According to the CDC, around 5 million people in the US are currently living with Alzheimer’s Disease, the most common form of dementia.

While there is no cure, an early diagnosis gives patients an opportunity to benefit from early treatment, the possibility of medical trials, and the chance to make lifestyle changes such as controlling blood pressure that may help preserve cognitive function.

Scientists say using a scanner to identify markers in the brain could play a key part in the early identification of signs that could help patients have a better chance of benefiting from treatment that lessens the symptoms of memory loss and confusion.

Changes in brain function can begin 10 to 20 years before the clinically cognitive decline.

Researchers used brain tissue from six individuals who had died with Alzheimer’s disease and seven healthy controls, who had died of other causes.

They were able to identify reactive astrogliosis, a marker that shows the brain attempting to defend itself from the disease.

Astrocytes, cells in the central nervous system, have a broad spectrum of functions for the brain to function as healthily as possible.

Researchers suspect that this process of these cells attempting to fight the disease may precede even the earliest physical signs of Alzheimer’s.

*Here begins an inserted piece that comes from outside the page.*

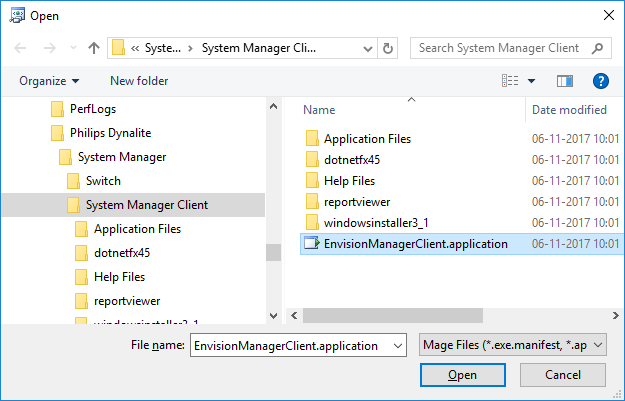Viewport: 625px width, 401px height.
Task: Select EnvisionManagerClient.application file icon
Action: [311, 243]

The team developed a tracer, BU99008, for use in PET scans and this could be used to detect the response early before it causes disease.

Dr Amit Kumar, researcher at Karolinska Institute in Sweden, said:

“Our study shows that BU99008 can detect important reactive astrocytes with good selectivity and specificity, making it a potentially important clinical astrocytic PET tracer.

“The results can improve our knowledge of the role played by reactive astrogliosis in Alzheimer’s disease.”

Professor Agneta Nordberg, at the same university, said:

“As far as we can judge, this is the first time that BU99008 could visualize reactive astrogliosis in Alzheimer’s disease brain.

“The results can have broad clinical implications that cover other disorders of reactive astroglial dysfunction.”

The study was published in the journal Molecular Psychiatry.